INSTRUCTIONS FOR THE TASK: Express the lines that open with the one containing "Click the Ok button" and close with the one containing "Action: click(207, 90)", both ends included, as a Markdown table with the columns Row and Line. Number each row, skip blank lines, and leave the pictures out.

DATA ENTRIES:
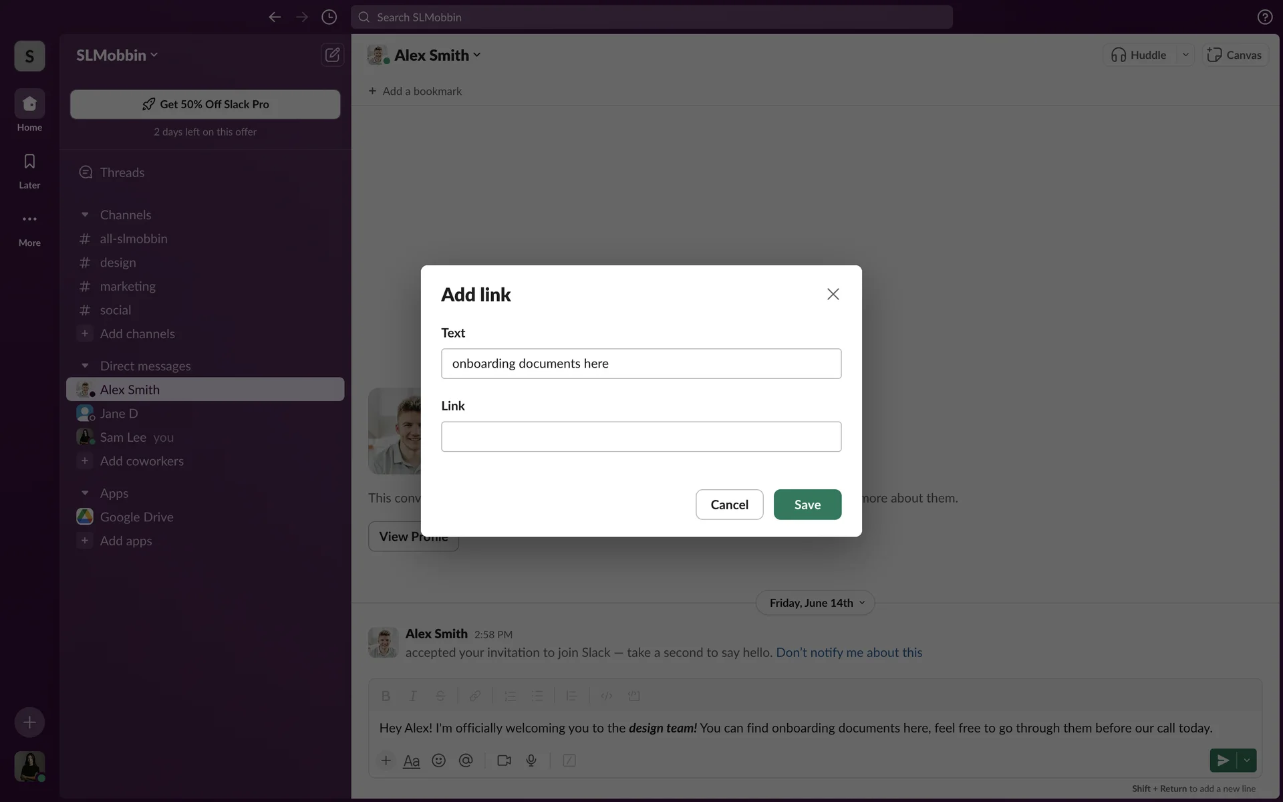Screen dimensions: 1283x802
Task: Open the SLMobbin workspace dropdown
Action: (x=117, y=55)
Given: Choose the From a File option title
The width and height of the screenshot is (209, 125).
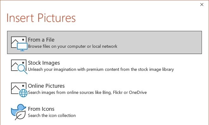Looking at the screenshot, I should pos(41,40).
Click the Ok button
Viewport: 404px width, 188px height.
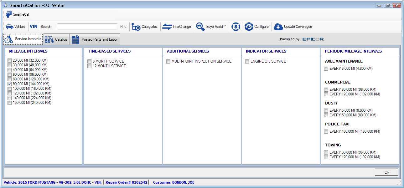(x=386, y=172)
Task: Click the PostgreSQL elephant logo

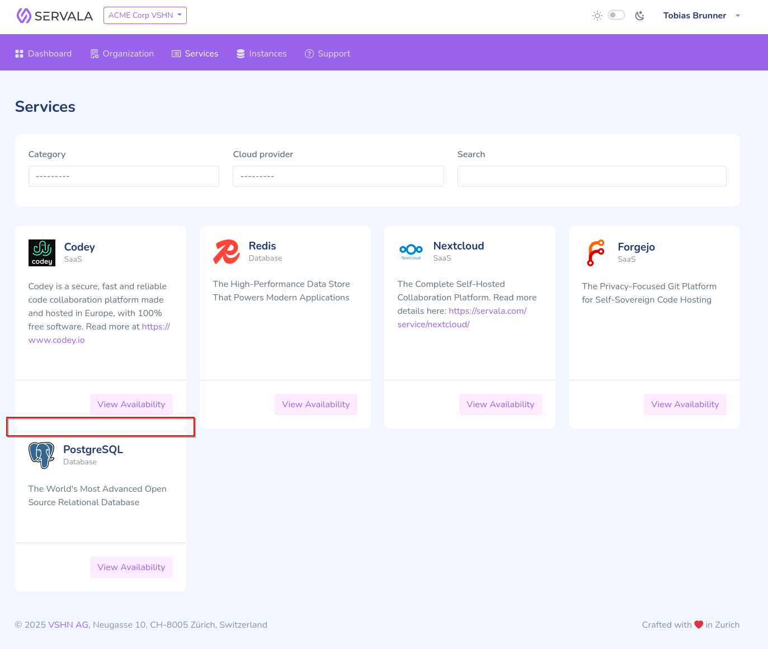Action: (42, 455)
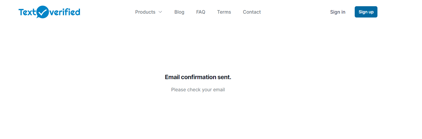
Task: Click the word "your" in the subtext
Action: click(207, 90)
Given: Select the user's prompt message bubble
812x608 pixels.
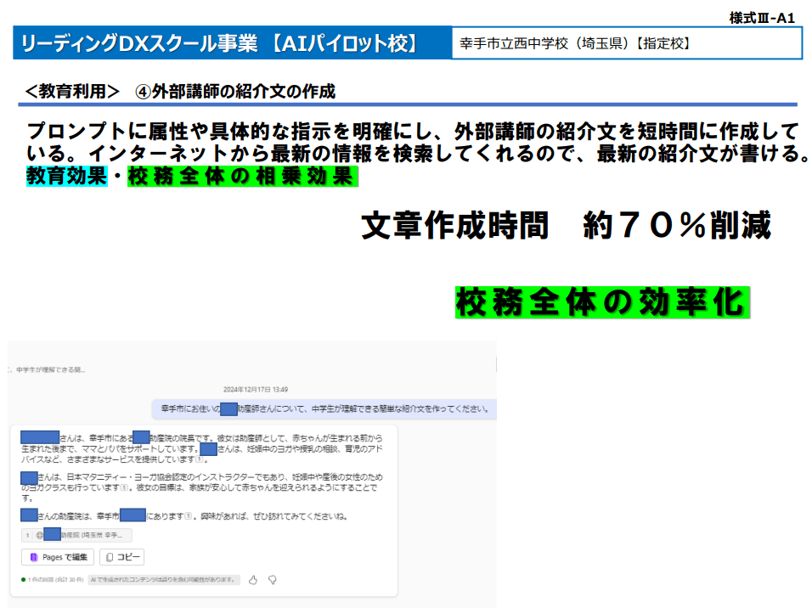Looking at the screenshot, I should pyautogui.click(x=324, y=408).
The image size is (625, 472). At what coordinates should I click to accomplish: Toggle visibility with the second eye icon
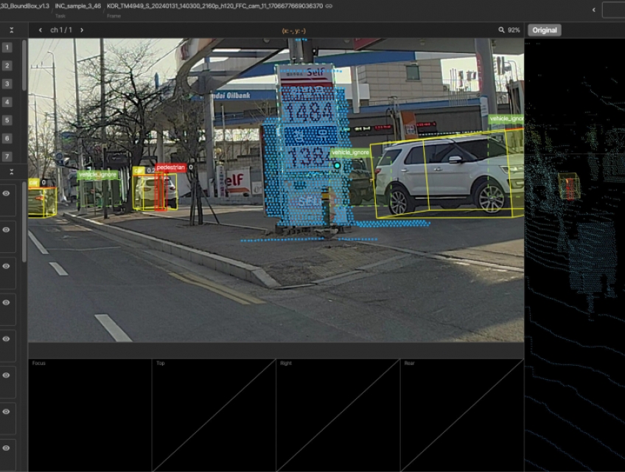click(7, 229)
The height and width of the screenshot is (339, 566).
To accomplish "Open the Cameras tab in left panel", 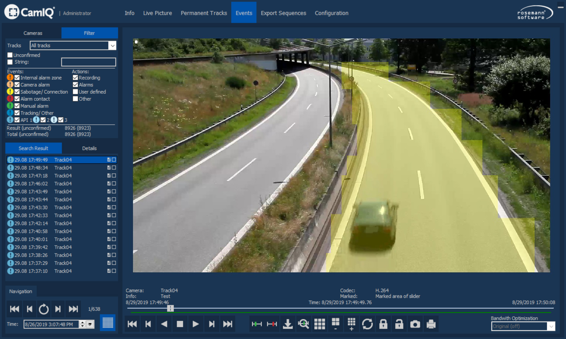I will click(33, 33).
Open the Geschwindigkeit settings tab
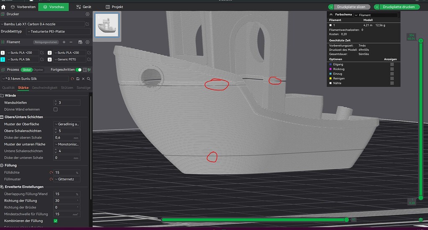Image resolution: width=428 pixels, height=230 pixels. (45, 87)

TASK OUTPUT:
| Row | Line |
|---|---|
| 1 | Click the Ok button |
| 2 | Viewport: 404px width, 188px height. |
| 3 | (x=386, y=172) |
| 4 | Task: Click the PostgreSQL elephant logo |
| 5 | Action: (42, 455) |
| 6 | Task: Click the word "your" in the subtext |
| 7 | Action: click(207, 90) |